**** Entries shown ****
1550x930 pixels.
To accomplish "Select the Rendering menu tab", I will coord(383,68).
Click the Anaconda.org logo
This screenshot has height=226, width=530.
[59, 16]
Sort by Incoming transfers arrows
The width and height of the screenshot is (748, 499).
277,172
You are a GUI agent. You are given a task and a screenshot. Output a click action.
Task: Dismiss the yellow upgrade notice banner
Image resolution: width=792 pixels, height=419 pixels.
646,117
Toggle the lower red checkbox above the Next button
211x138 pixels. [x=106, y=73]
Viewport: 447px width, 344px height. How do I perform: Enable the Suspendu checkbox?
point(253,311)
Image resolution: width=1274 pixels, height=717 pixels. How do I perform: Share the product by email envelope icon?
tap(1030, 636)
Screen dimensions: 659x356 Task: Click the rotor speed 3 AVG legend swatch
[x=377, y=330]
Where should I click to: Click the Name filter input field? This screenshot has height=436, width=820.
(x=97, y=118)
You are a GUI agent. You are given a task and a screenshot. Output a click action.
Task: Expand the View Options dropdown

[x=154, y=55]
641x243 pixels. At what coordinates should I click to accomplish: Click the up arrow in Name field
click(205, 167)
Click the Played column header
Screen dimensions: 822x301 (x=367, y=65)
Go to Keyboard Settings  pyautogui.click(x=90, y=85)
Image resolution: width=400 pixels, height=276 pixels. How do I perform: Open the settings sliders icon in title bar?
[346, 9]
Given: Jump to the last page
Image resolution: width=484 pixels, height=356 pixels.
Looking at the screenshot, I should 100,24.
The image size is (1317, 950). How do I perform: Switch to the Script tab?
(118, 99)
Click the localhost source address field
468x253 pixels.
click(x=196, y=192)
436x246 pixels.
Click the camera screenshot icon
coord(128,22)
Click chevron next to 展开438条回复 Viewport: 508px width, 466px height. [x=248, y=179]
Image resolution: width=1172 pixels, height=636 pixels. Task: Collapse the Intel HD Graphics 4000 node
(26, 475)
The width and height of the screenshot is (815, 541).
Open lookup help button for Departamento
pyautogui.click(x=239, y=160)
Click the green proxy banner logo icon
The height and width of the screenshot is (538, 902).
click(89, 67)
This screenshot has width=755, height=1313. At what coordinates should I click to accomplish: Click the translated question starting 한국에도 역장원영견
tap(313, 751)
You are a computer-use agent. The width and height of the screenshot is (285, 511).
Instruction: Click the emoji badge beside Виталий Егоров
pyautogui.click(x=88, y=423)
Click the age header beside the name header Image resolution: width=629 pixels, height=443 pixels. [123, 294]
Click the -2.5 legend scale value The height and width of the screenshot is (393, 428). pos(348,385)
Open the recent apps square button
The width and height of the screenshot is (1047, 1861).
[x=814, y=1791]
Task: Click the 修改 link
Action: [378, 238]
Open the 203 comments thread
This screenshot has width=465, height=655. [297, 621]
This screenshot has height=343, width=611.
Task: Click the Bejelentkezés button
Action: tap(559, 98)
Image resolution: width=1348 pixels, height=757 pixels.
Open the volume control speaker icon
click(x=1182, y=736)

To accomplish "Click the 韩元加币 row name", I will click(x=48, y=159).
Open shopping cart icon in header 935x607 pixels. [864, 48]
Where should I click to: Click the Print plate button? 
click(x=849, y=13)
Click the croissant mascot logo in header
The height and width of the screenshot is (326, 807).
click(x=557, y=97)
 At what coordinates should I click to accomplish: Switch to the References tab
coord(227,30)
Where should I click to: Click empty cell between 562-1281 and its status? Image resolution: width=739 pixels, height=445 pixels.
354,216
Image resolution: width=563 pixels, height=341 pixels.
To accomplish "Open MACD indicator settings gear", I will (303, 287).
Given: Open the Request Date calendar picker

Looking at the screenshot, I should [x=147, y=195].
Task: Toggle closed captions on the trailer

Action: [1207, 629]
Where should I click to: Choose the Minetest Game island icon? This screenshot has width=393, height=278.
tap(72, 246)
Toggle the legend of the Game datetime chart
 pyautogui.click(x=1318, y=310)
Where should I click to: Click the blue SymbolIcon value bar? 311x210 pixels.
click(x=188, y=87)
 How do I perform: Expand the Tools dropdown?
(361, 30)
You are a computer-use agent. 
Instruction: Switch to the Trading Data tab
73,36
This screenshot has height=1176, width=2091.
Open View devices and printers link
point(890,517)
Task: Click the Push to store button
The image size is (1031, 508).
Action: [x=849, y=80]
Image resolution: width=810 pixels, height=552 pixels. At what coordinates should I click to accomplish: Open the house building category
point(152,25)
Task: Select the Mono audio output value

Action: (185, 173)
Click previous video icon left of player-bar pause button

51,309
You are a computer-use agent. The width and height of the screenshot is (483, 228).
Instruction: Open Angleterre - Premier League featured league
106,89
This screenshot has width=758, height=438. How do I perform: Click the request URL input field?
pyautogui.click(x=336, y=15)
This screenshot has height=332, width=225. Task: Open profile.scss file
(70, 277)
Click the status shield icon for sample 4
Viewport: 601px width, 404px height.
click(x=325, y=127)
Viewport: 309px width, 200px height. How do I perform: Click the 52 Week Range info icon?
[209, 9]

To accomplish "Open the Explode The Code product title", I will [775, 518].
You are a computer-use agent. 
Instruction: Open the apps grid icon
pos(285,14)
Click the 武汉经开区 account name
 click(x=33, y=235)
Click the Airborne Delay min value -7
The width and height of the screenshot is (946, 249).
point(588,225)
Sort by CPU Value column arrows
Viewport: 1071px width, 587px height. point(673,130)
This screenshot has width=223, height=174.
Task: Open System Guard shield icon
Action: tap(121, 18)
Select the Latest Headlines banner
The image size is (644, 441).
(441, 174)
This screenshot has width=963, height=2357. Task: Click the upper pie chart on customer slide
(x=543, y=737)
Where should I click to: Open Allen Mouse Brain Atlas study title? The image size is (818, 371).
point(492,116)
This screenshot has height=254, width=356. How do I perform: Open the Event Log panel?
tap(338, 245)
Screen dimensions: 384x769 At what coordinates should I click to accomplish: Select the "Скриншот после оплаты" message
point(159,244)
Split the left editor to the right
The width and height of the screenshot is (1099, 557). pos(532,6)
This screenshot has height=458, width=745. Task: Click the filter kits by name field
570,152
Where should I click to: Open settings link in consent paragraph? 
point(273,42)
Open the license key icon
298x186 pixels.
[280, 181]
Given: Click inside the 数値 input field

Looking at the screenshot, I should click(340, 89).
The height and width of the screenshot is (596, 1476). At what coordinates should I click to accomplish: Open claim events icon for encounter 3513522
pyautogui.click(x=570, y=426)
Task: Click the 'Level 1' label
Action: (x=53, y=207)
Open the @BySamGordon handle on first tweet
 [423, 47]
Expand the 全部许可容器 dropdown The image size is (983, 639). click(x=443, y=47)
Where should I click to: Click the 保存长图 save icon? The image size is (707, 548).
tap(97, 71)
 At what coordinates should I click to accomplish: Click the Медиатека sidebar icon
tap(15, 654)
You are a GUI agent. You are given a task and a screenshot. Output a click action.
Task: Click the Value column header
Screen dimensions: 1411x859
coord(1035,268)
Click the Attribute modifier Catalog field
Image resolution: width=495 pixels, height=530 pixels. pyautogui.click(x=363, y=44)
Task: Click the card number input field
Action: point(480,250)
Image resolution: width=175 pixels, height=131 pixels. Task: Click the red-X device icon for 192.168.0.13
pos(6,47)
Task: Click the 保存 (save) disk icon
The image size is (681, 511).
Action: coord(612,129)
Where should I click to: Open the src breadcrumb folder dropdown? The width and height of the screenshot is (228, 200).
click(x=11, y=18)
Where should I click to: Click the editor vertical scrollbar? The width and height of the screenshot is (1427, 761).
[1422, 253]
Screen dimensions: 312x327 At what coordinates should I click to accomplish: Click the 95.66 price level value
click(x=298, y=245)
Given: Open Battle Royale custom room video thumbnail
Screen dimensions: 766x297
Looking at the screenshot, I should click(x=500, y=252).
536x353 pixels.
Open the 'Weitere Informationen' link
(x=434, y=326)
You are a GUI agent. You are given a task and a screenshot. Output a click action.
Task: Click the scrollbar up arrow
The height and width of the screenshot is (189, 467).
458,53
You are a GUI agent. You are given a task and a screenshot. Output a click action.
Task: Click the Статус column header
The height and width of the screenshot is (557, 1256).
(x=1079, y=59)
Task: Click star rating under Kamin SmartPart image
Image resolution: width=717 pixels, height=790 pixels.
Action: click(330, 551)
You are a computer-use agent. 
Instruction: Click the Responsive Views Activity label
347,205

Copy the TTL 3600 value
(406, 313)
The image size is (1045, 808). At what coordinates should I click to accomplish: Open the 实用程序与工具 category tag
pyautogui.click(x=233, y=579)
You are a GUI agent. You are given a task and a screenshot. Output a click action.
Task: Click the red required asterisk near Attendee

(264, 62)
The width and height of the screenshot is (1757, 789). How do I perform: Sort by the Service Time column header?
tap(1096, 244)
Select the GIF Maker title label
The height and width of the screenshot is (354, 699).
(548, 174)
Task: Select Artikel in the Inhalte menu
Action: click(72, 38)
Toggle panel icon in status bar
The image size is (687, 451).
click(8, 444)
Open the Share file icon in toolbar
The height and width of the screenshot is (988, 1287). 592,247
****
- **Work item**
Using the records above, work out the number of lines that contain "logo" and write only that number.

- **Written answer**
3